O cientista perfeito é também jardineiro: acredita que a beleza é conhecimento. 

Patrícia Portela tem uma visão “muito romântica da literatura”. Ainda diz: “A literatura pode salvar o mundo? Não: não pode, acho que o vai salvar.” O perigo está, então, na possibilidade de “a literatura passar a funcionar nos mesmos moldes políticos, económicos, estéticos e éticos que têm regido [a ciência e a tecnologia], e que deixe de ser um espaço onde se possa reagir. Isso aconteceu com a ciência: instrumentalizou-se.” Como espaço de grande liberdade, “a literatura continua a experimentar e a fazer o trabalho da ciência: pesquisar, encontrar novas hipóteses, novas soluções, novos mundos para o homem. A literatura é, por isso, a ciência mais pura.”

O cientista que fascina Portela é também esse romântico do saber enciclopédico, qual Leonardo da Vinci, “filósofo-escritor-cientista-pintor, inventor-do-guardanapo, inventor-do-helicóptero”, com a capacidade de ser múltiplo, na “procura pelo prazer de procurar como o escritor escreve pelo prazer de escrever e compreender o mundo”. O método científico não poderia ficar completo sem a classificação. Classificar é, diz Portela, patentear, “editar, escolher, validar, procurar a origem, legitimar”. Editar também é poesia, e a poesia é feita desse processo de rasura, de corte, incisão, como se fosse o espaço por excelência em que a ciência dura (matemática, física, biologia) se encontra com o lado mole da ciência. Essa moleza, para os poetas-cirurgiões, como João Luís Barreto Guimarães, pode ser a pele. 
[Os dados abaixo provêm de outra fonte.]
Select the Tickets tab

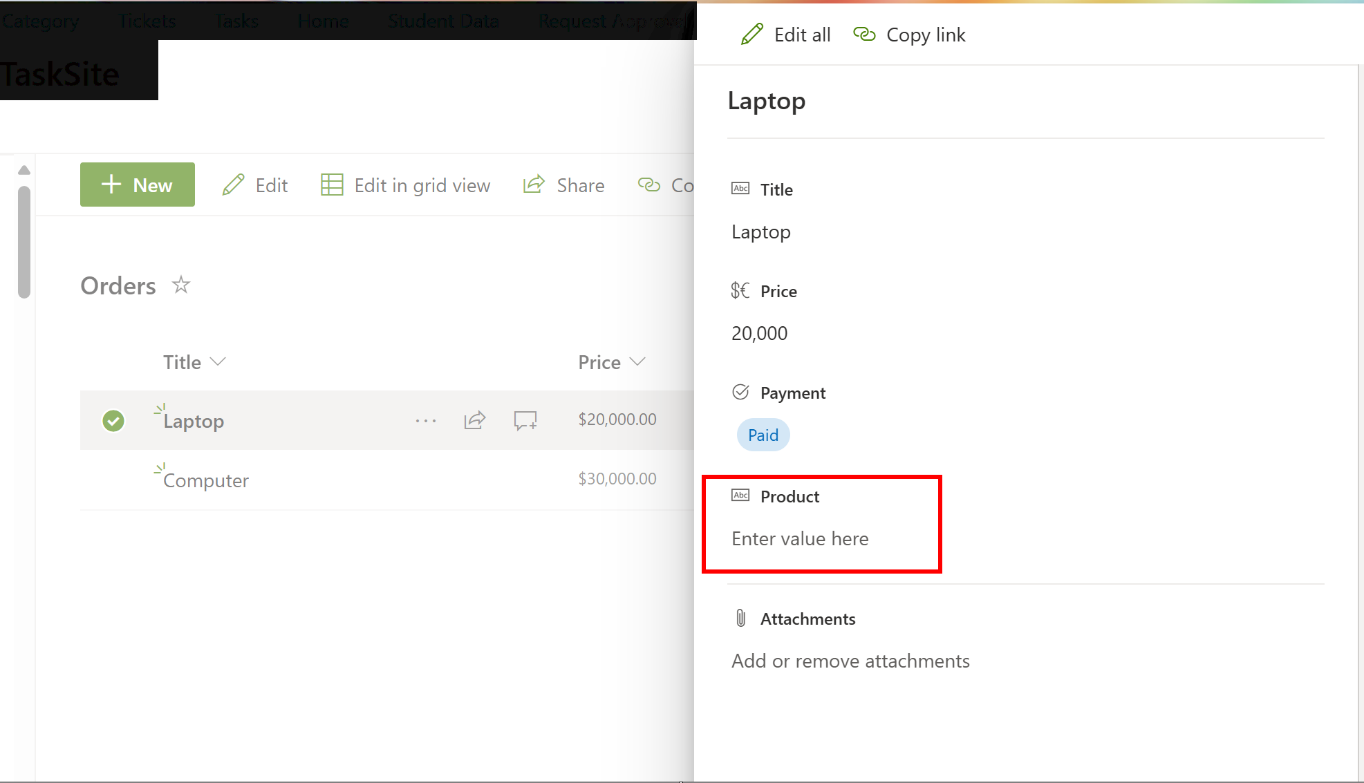146,19
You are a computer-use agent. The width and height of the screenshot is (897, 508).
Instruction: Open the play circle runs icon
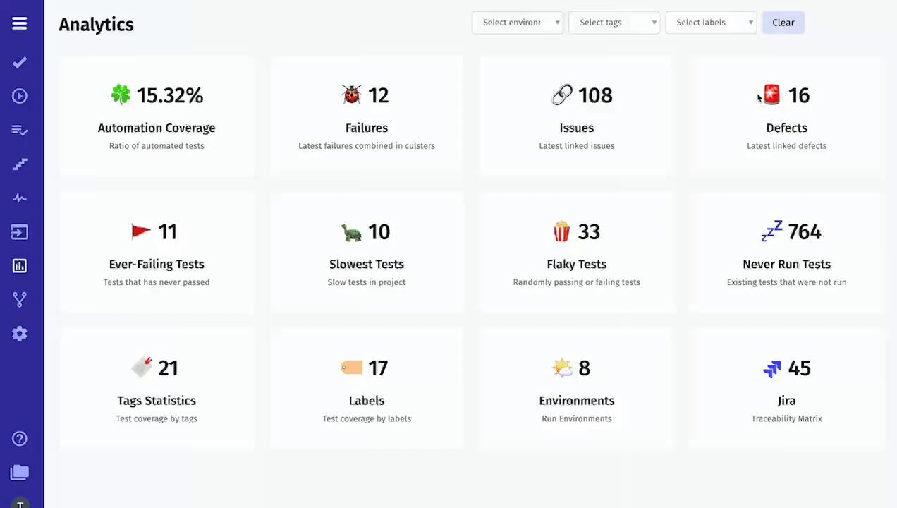(x=20, y=96)
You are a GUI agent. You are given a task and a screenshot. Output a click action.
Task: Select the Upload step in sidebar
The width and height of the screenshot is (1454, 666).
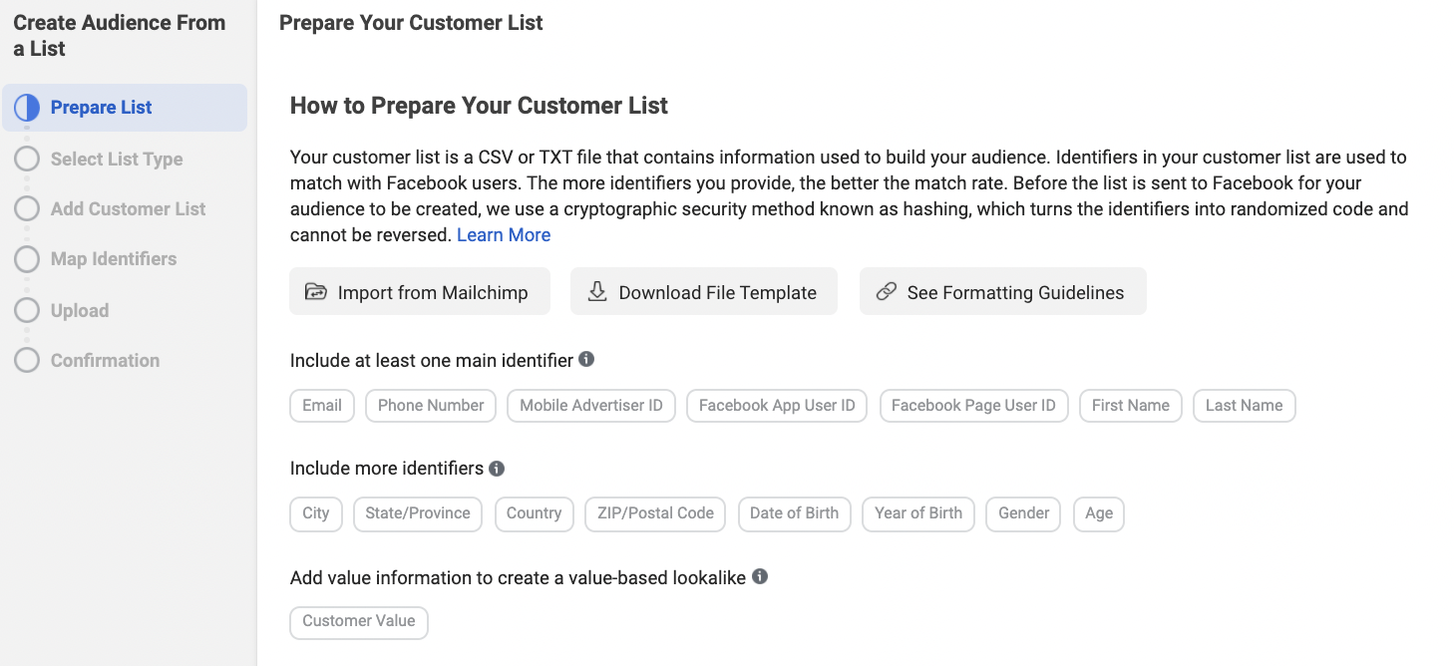pos(80,311)
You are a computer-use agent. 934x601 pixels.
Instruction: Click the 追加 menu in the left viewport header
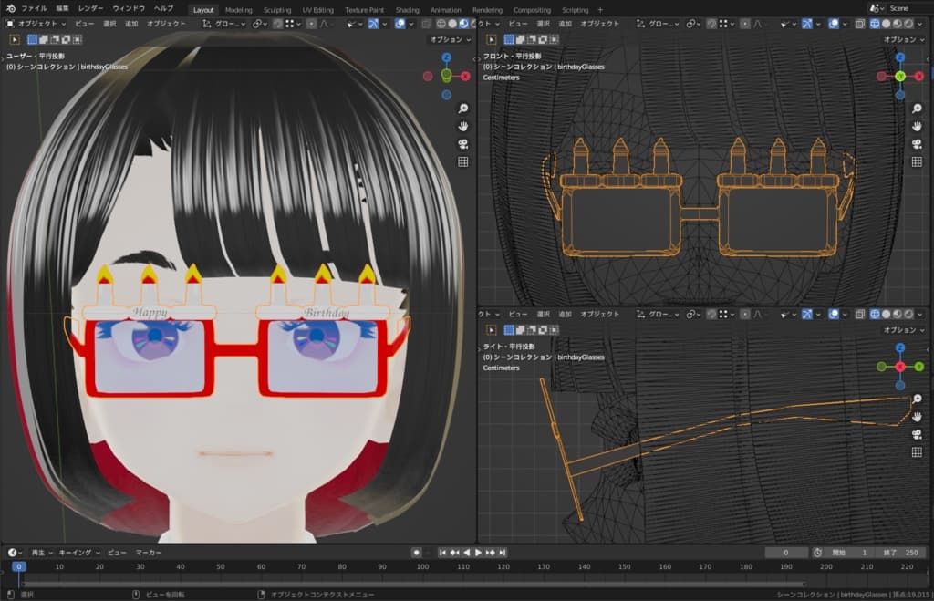[x=131, y=24]
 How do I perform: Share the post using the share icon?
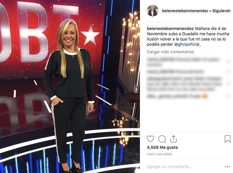pyautogui.click(x=173, y=139)
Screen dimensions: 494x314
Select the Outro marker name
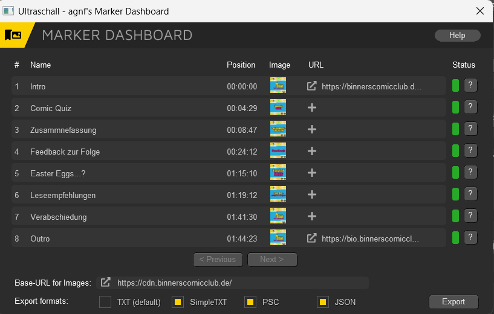click(x=41, y=239)
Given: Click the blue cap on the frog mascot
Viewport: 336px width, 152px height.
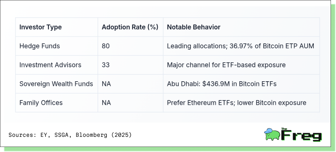Looking at the screenshot, I should (x=268, y=131).

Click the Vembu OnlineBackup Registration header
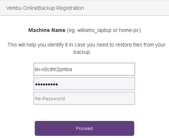45,8
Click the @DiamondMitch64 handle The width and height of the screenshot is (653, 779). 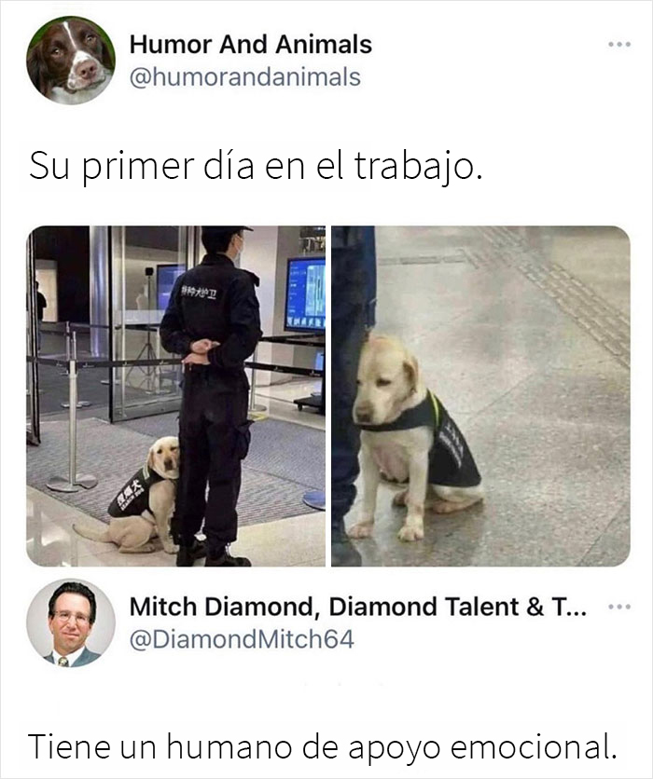point(242,639)
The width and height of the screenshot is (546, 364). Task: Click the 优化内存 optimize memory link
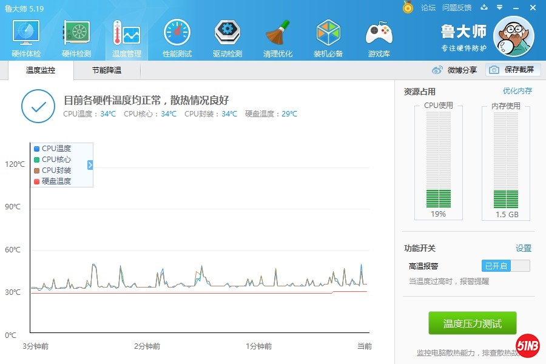pos(517,91)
A poesia não é ciência? A poesia é ciência individual. Poema colectivo e útil: eis a teoria científica. 

Até certo ponto, diz o poeta e médico de cirurgia estética João Luís Barreto Guimarães, autor de Você Está aqui (2013), há semelhanças no corte cirúrgico e no “burilar de um poema”, na contagem das sílabas, no verso, nas linhas, no ritmo, nos silêncios, na escolha das palavras, está um rigor que só tem paralelo no traçar da cicatriz, no remover dos tecidos, na costura, no que fica ou não fica marcado na pele do paciente. “Há uma busca de equilíbrio e uma noção de harmonia” nos dois métodos, diz Guimarães, “e gosto sobretudo de deixar a minha marca, gosto de deixar de fora arestas e espinhos que me mostram o alicerce desconstrutivo — mais no poema do que na pele dos doentes, claro”. No entanto, acrescenta, apesar de serem “as mesmas mãos que escrevem o poema ou cortam a pele”, o poeta não vê “uma relação directa entre a medicina e a sua poesia”, como sente noutros médicos-escritores, Fernando Namora ou Miguel Torga, diz. Talvez seja o tempo e a surpresa que distinguem do papel a pele, na hora de deixar o verso escrito (e o corte inscrito). “Dificilmente sou surpreendido numa cirurgia. Gasto tempo a marcar sobre a pele, a medir, com actos precisos e segundo princípios anatómicos claros. Mas opero com muita rapidez. Na construção de um poema é o contrário: sou surpreendido pelo poema, para onde me leva, o que fazer com ele, tenho uma ideia incompleta, e não sei quantas palavras serão necessárias ou quantas terei de substituir.” No final, o poema, como o corpo, “fica a parecer uma escultura”. E o leitor do poema será sempre como o doente, ou o paciente, que “vai buscar as palavras para alimentar a alma”. 

Os excertos em itálico são retirados de Breves Notas sobre Ciência (Relógio d’Água, 2006).